# What to do
1. What score out of ten does the review of The Conflict Thesaurus give Volume 1?
2. From the review of The Conflict Thesaurus, reproduce the passage starting at "Frequently Asked Questions" and ending at "specific, story-shaped pressure.".
(Excerpted passage)
TL;DR
9/10. A story without conflict is a description. This is the volume I would hand any writer whose drafts go slack, a catalog of concrete obstacles, adversaries, and inner struggles that put a character under real pressure and expose who they are. The most directly useful book in the series.
A story without conflict is a description. That is the whole premise of The Conflict Thesaurus, Volume 1, and of the eleven books the series produced, this is the one I would put in the hands of a writer whose drafts keep going slack. It points the method at the engine that drives every narrative: the trouble that pressures a character into revealing who they are.
Most craft advice treats conflict as a vague imperative, raise the stakes, add tension, as if a writer who is stuck simply forgot to want those things. This book is the opposite. It is a catalog of specific, concrete conflict scenarios you can drop into a slack scene, each one broken down so you can see exactly how it works.
What a conflict entry maps
Take a scenario like being forced to choose between two people you love. The entry examines the nature of that conflict, the way it traps a character so that any choice is a loss. It lists the emotions it forces to the surface, guilt, resentment, the particular grief of betraying someone for someone else. It maps the difficult choices and possible outcomes, and the ways the situation can escalate as the pressure builds. Crucially, it frames the conflict not as an event that happens to a character but as a pressure that exposes one. Who they choose, and how, tells the reader who they are more powerfully than any amount of description.
Keep reading
Plot vs. character-driven stories: 10 key differences — conflict drives both modes. How external and internal pressure trade off.
The fix for a slack scene
When a chapter goes limp, the problem is almost always that nothing is genuinely at stake in it. People talk, things are described, the plot inches forward, and the reader’s attention drifts because no one is under pressure. The entries help me find the friction that should be there, the want being blocked, the cost looming over the character, the choice with no clean answer. It turns vague trouble into specific, story-shaped pressure, which is most of what a draft repair actually involves. I have used this book to diagnose a dead chapter more times than I can count, and the diagnosis is nearly always the same: no real conflict, and here is the one that belongs.
Keep reading
Why your characters feel flat: psychology-first character development — conflict reveals character. A person under real pressure stops reading as flat.
Internal as much as external
The book’s range is one of its strengths. It does not just catalog external obstacles and adversaries, the villains and disasters and locked doors. It gives equal weight to inner struggles, the moral dilemmas, the crises of belief, the conflicts a character has with their own values and fears. The strongest scenes usually braid both, an external problem that forces an internal reckoning, and the book is built to help you find that combination rather than settling for a fistfight.
Why two volumes, and the verdict
The subject is large enough that the authors split it across two books. Volume 1 stands entirely on its own as a working reference, and for many writers it is the single most practical entry in the series, because conflict is the element a struggling draft most often lacks. If your scenes have people and places and pretty sentences but no pulse, the missing ingredient is usually conflict, and this is the reference that helps you build it on purpose. A strong, focused tool aimed squarely at the heart of storytelling.
Explore the hub
The Writing Hub — conflict, structure, and the rest of the craft, in one place.
Frequently Asked Questions
What is The Conflict Thesaurus?
A two-volume reference cataloging the obstacles, adversaries, and inner struggles that create tension and stakes in fiction, each entry showing how a conflict scenario pressures character, forces choices, and escalates.
What is the difference between Volume 1 and Volume 2?
The two together cover the full range of conflict scenarios; the subject needed both. Volume 1 stands on its own as a working reference, and Volume 2 extends the catalog.
How does it fix a slack scene?
A flat scene usually lacks real conflict. The entries help you find the blocked want, the looming cost, and the choice with no clean answer, turning vague trouble into specific, story-shaped pressure.
Does it cover internal conflict too?
Yes, and that is one of its strengths. It gives equal weight to inner struggles and moral dilemmas alongside external obstacles, since the strongest scenes braid both an external problem and an internal reckoning.
Is this the most useful book in the series?
For many writers, yes, because conflict is the element a struggling draft most often lacks. It is the one I would hand a writer whose scenes have gone slack.
Who is it for?
Any writer whose drafts lose momentum or whose stakes feel low. Conflict is the engine of story, and this is the reference for building it deliberately.
(End Excerpted passage)
(Material shown)
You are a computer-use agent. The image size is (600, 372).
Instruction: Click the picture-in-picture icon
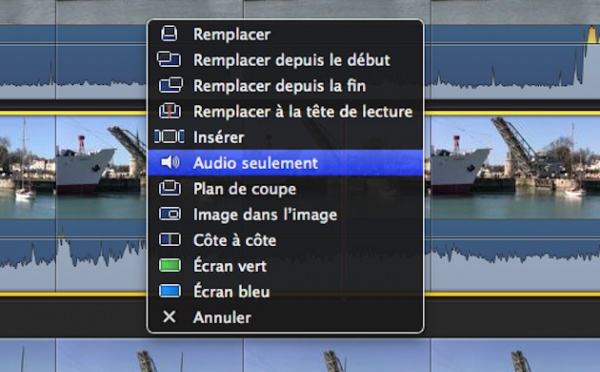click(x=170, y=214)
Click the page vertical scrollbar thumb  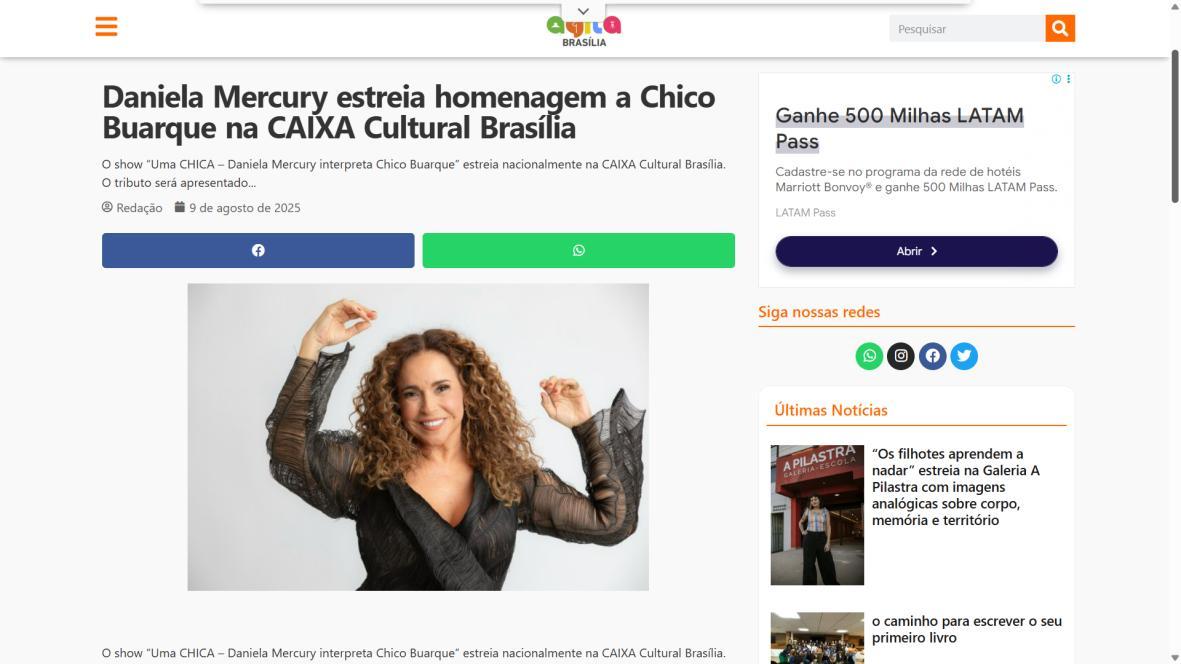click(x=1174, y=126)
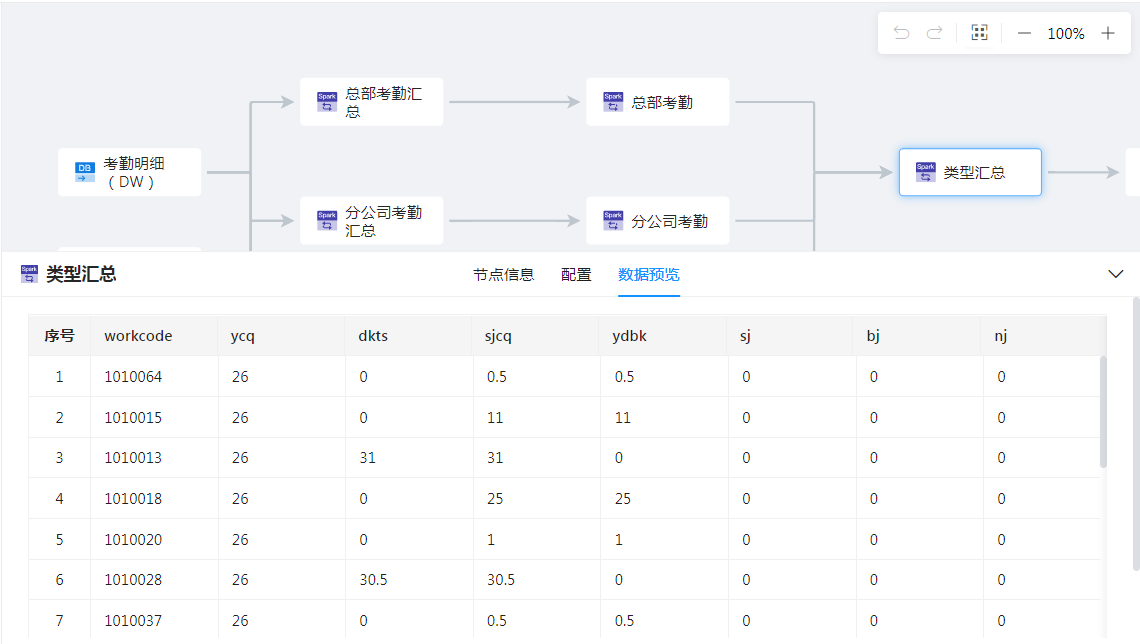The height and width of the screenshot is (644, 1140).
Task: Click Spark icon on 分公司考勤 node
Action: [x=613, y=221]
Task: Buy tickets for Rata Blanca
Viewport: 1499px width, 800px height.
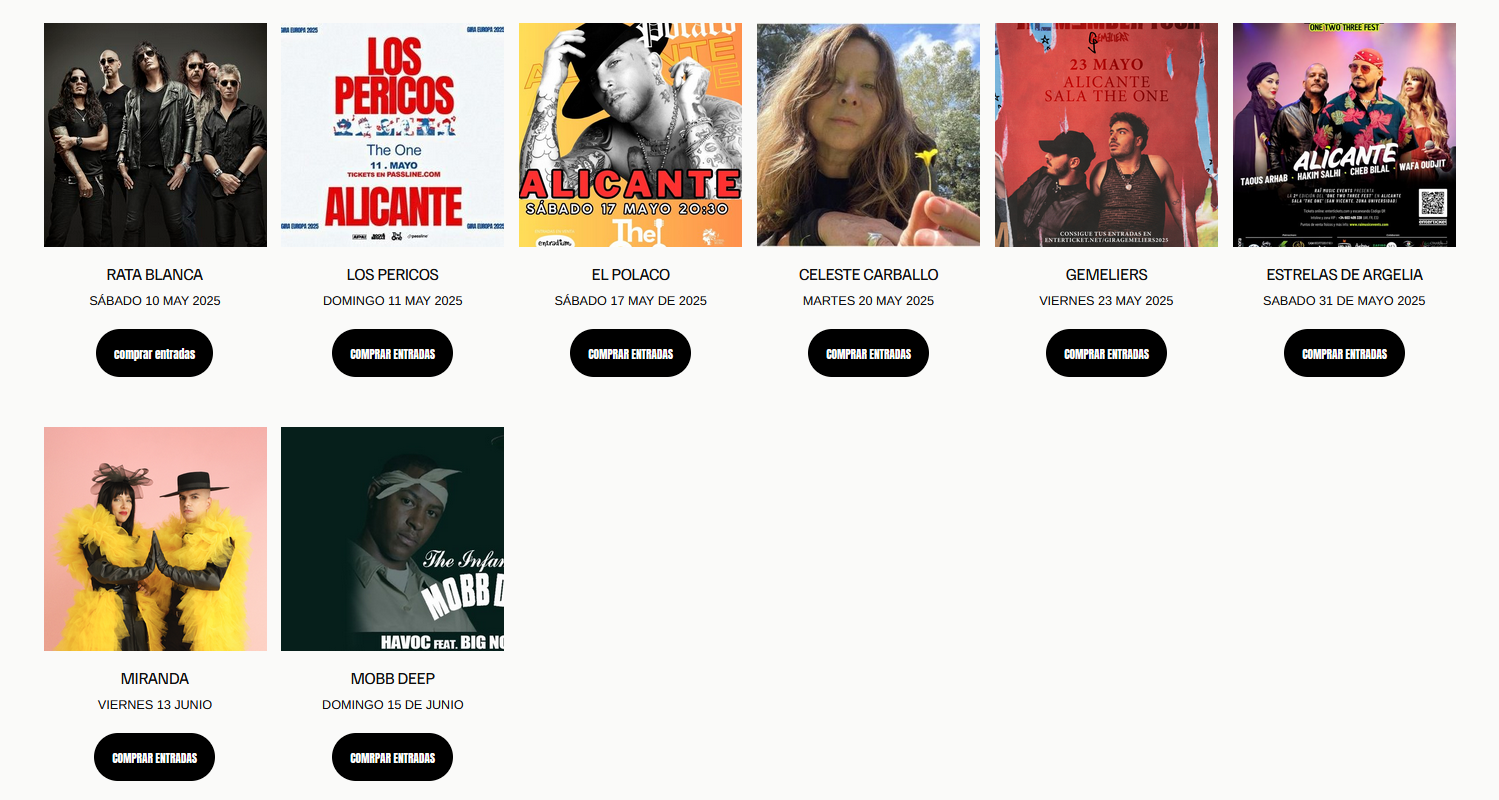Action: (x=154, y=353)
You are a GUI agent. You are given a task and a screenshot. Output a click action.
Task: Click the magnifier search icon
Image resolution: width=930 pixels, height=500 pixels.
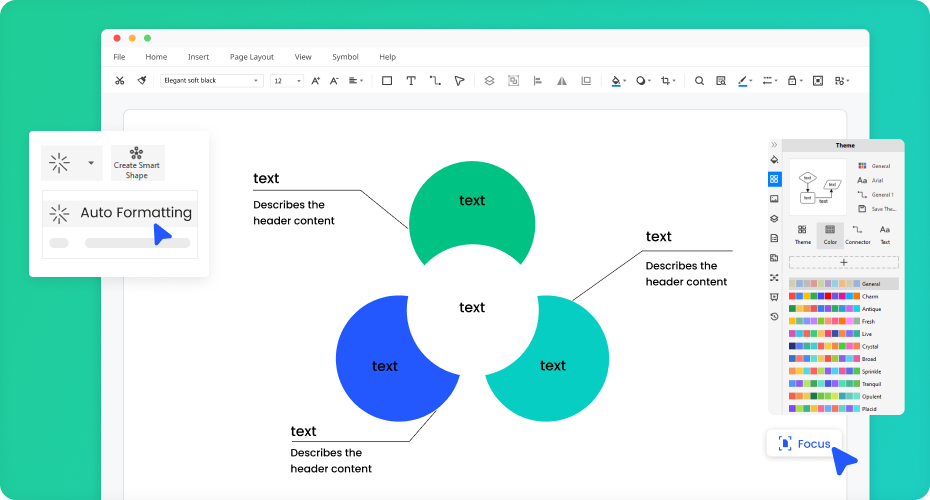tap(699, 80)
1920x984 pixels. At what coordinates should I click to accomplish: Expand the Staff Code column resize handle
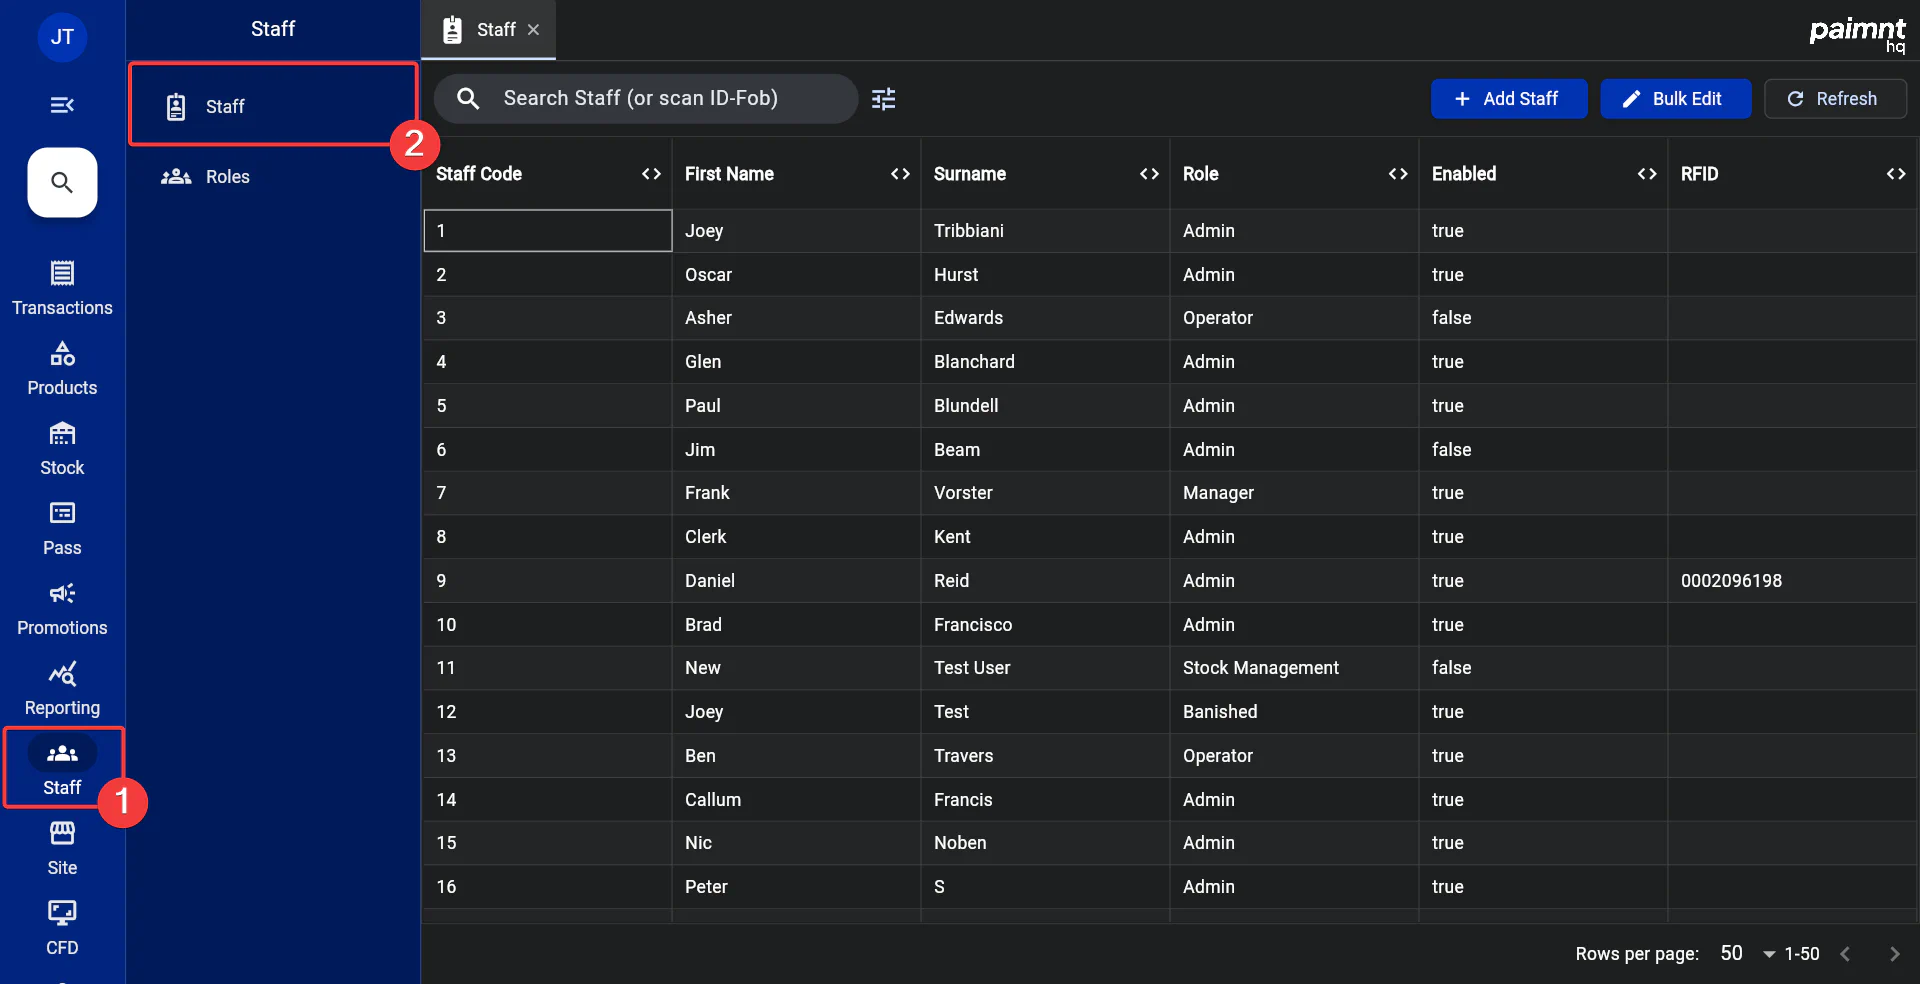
(End Material shown)
# Solutions below
1. 9/10

2.
Frequently Asked Questions
What is The Conflict Thesaurus?
A two-volume reference cataloging the obstacles, adversaries, and inner struggles that create tension and stakes in fiction, each entry showing how a conflict scenario pressures character, forces choices, and escalates.
What is the difference between Volume 1 and Volume 2?
The two together cover the full range of conflict scenarios; the subject needed both. Volume 1 stands on its own as a working reference, and Volume 2 extends the catalog.
How does it fix a slack scene?
A flat scene usually lacks real conflict. The entries help you find the blocked want, the looming cost, and the choice with no clean answer, turning vague trouble into specific, story-shaped pressure.